## Work to complete
Copy the Statute of Frauds text from "The Statute of" to "a written document.", changing every "guarantee" to "indemnity".

## Excerpt
------------------------------------------------------------------------

Some effects of the law have been softened by equity, for example the requirement that all contracts for sale of land be evidenced in writing can be circumvented by reliance on the doctrine of part performance.

===United Kingdom===

====England and Wales====

The Statute of Frauds, dating from 1677, (Note: This short title was given by the Short Titles Act 1896. It is written here as printed in "The Public General Acts, 1896", HMSO, 1896.) was largely repealed in England and Wales by the Law Reform (Enforcement of Contracts) Act 1954 (2 & 3 Eliz. 2. c. 34). The only provision of it extant is part of Section 4 which means that contracts of guarantee (surety for another's debt) are unenforceable unless evidenced in writing. This requirement is clarified by section 3 of the Mercantile Law Amendment Act 1856 (19 & 20 Vict. c. 97), dated 29 July 1856, which provides that the consideration for the guarantee need not appear in writing or require any necessary inference from a written document.

------------------------------------------------------------------------

## Stored records
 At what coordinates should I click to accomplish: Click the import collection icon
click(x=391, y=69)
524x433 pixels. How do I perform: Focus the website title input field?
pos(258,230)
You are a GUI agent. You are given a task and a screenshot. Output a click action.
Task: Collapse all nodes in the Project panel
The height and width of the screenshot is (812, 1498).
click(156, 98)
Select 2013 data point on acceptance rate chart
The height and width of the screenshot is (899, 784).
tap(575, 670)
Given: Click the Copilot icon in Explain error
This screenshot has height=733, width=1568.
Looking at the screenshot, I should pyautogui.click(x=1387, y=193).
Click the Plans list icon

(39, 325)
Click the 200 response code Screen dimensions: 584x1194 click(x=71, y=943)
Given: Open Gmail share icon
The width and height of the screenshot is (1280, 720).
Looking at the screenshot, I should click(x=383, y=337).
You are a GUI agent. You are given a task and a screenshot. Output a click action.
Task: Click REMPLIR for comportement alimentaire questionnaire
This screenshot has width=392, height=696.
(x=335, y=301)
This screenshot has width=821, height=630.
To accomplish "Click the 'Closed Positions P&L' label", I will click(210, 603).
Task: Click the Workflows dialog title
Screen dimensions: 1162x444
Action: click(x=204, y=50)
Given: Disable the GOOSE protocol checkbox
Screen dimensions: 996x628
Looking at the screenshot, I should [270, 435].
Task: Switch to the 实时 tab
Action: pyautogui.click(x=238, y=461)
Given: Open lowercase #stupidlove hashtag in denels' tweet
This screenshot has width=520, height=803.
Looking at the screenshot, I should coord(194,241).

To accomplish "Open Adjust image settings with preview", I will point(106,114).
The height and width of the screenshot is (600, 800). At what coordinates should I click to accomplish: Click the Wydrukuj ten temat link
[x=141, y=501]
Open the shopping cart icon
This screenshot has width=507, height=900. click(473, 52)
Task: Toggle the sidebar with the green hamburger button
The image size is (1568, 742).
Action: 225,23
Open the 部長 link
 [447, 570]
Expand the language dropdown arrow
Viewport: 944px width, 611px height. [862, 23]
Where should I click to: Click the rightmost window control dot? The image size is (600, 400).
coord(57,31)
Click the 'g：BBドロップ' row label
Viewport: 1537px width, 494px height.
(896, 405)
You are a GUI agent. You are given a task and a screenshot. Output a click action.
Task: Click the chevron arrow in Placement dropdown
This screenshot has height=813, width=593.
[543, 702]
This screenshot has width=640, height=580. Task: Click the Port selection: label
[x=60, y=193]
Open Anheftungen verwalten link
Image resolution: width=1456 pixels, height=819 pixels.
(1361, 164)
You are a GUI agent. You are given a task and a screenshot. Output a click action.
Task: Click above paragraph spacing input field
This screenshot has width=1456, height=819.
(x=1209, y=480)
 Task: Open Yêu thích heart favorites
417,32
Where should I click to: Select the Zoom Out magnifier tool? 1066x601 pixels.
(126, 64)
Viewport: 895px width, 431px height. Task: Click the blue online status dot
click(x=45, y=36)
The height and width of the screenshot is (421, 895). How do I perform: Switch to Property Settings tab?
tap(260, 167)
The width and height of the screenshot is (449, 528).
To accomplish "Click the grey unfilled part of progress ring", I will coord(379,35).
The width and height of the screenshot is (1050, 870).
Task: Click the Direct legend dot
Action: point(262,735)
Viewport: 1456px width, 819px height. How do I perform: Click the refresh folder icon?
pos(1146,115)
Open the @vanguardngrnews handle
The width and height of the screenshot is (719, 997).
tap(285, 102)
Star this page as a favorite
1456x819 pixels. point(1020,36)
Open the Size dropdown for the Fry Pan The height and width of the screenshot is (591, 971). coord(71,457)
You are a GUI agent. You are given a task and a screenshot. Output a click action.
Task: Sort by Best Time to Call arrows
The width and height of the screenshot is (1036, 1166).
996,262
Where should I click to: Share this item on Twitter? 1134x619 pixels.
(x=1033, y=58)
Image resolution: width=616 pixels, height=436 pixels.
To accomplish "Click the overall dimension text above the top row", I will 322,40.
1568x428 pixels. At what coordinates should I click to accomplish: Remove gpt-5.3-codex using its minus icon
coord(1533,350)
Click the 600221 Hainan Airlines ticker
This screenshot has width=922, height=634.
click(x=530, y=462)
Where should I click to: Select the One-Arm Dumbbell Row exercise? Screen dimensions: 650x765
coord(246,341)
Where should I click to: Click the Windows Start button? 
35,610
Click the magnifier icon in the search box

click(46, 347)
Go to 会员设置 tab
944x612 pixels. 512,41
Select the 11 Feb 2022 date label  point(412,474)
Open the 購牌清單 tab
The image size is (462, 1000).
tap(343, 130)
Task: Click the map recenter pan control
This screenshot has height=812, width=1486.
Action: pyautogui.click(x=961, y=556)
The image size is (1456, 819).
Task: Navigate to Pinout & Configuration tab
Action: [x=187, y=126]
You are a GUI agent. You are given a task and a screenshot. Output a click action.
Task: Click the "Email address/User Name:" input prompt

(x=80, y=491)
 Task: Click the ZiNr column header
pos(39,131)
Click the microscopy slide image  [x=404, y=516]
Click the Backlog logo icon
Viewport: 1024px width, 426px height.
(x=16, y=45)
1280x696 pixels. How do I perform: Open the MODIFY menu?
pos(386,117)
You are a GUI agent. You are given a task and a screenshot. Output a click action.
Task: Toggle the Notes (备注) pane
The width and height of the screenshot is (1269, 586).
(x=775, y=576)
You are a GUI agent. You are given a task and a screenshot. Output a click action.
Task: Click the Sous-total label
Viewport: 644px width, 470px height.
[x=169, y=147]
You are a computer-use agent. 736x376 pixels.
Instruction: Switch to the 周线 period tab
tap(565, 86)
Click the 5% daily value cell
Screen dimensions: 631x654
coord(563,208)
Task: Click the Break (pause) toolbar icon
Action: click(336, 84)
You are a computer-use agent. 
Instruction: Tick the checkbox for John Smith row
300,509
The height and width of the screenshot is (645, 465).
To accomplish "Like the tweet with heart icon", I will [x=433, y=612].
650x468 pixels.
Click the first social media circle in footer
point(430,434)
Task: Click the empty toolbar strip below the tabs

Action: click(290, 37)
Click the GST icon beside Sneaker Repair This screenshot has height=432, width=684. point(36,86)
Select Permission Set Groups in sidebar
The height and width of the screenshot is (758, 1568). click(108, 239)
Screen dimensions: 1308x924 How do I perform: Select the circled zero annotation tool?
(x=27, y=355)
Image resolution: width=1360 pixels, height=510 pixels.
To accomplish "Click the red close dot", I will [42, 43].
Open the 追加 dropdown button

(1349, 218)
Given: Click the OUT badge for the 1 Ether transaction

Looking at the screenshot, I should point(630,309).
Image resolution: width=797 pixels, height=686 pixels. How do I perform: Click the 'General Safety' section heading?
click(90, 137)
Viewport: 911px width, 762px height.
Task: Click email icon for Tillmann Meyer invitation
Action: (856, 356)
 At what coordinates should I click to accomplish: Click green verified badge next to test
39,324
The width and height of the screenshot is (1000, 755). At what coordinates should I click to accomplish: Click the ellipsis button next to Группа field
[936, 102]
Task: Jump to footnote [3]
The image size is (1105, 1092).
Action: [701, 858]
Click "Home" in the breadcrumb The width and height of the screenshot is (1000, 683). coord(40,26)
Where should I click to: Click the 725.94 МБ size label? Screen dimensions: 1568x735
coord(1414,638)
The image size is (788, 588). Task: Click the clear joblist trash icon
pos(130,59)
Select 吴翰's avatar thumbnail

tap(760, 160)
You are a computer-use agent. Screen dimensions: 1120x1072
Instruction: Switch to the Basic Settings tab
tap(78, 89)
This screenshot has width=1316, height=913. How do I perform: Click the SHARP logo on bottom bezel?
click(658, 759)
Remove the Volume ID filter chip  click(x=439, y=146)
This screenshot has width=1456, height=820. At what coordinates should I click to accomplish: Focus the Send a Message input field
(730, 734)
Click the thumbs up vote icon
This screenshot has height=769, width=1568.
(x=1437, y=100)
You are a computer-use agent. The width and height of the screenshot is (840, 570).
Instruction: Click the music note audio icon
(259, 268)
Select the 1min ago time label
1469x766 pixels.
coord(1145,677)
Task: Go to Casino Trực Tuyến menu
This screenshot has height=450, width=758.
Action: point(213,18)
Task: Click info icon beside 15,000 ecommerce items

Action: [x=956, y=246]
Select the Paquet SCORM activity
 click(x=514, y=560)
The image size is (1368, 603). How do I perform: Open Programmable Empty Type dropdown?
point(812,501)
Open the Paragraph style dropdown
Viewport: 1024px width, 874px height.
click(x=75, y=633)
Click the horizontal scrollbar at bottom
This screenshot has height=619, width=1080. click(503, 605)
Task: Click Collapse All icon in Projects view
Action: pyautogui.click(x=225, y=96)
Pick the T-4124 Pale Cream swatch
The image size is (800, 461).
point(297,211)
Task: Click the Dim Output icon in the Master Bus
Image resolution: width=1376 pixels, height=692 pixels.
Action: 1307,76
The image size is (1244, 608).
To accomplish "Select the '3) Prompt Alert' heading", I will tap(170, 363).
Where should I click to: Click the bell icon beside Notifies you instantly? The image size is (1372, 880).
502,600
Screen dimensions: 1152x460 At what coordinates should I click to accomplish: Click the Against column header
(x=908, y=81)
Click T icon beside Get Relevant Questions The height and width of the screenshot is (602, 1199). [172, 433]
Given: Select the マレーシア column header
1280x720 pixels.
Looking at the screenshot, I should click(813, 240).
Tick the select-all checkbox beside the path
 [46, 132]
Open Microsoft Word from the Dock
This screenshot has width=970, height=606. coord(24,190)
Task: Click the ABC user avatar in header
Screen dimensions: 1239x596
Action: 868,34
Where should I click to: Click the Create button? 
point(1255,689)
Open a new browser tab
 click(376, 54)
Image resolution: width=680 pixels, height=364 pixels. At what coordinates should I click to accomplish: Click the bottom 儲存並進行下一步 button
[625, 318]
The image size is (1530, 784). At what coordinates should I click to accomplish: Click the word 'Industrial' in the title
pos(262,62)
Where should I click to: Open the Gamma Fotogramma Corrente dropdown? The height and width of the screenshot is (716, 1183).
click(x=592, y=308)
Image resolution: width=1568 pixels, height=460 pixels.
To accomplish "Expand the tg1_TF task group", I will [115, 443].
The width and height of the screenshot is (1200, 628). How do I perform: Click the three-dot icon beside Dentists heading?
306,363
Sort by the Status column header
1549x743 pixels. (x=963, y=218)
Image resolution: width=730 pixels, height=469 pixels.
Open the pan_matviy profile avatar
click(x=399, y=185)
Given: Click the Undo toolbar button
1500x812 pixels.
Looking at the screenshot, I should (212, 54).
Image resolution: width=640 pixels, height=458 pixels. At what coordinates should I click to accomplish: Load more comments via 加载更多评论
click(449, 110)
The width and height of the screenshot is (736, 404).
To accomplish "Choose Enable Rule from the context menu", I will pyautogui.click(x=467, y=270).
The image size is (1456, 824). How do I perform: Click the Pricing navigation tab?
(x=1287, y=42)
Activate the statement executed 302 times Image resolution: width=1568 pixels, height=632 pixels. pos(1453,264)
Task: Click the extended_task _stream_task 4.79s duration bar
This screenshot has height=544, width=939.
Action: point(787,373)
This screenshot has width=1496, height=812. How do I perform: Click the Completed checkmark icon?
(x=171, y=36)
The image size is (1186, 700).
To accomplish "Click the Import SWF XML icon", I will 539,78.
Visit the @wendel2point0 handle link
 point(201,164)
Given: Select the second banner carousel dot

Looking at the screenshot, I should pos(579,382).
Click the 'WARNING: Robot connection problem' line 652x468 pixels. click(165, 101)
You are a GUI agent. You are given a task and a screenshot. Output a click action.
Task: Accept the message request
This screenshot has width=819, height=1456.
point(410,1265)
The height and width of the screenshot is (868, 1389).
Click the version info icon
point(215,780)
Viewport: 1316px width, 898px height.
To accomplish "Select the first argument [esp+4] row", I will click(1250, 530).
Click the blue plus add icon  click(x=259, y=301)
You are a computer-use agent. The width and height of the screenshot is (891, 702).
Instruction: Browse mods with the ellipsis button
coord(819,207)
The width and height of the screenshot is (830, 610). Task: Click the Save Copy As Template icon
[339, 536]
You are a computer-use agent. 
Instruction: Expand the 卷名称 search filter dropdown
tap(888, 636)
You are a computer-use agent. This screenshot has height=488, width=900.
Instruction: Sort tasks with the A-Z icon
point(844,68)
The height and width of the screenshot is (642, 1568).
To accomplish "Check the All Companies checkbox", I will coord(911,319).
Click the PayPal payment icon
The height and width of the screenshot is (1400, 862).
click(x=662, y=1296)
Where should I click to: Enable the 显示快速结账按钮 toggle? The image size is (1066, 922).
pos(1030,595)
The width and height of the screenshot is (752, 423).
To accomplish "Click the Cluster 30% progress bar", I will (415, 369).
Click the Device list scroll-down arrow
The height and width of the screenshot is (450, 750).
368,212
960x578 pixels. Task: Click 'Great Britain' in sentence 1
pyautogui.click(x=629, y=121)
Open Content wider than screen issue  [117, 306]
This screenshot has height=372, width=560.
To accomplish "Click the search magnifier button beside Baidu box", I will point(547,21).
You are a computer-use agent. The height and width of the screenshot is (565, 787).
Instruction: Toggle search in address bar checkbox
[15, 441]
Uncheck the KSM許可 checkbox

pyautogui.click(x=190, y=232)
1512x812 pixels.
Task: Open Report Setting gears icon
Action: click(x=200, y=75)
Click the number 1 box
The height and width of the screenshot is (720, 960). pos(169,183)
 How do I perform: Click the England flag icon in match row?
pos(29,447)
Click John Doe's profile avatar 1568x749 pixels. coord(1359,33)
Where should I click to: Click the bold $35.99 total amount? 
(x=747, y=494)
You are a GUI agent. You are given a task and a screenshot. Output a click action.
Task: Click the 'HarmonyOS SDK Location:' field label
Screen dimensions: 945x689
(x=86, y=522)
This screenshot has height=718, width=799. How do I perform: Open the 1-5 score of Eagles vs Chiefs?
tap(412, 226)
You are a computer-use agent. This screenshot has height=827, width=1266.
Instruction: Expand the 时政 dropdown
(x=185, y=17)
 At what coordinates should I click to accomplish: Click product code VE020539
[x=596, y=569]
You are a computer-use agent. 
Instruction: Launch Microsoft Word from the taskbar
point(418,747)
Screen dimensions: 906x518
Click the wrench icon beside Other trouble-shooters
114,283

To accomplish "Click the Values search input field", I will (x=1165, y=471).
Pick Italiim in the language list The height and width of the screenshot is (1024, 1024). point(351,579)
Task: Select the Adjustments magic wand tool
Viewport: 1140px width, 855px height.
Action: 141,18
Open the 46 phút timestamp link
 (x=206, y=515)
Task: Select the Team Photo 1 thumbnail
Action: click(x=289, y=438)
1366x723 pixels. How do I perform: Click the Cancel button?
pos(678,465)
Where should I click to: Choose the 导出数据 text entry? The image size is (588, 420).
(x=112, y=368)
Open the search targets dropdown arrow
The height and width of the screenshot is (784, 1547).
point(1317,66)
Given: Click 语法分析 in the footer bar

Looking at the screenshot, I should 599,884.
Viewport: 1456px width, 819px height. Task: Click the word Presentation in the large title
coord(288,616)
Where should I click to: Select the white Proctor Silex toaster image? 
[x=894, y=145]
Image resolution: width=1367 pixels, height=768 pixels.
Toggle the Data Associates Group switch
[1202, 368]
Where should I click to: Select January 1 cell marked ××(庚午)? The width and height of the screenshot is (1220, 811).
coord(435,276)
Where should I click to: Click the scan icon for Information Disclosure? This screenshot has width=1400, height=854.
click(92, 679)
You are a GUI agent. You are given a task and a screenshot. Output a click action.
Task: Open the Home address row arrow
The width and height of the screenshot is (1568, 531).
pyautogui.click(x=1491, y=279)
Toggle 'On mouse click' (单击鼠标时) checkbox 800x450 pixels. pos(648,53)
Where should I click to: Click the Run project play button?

------------------------------------------------------------------------

## Exercise result
The Statute of Frauds, dating from 1677, (Note: This short title was given by the Short Titles Act 1896. It is written here as printed in "The Public General Acts, 1896", HMSO, 1896.) was largely repealed in England and Wales by the Law Reform (Enforcement of Contracts) Act 1954 (2 & 3 Eliz. 2. c. 34). The only provision of it extant is part of Section 4 which means that contracts of indemnity (surety for another's debt) are unenforceable unless evidenced in writing. This requirement is clarified by section 3 of the Mercantile Law Amendment Act 1856 (19 & 20 Vict. c. 97), dated 29 July 1856, which provides that the consideration for the indemnity need not appear in writing or require any necessary inference from a written document.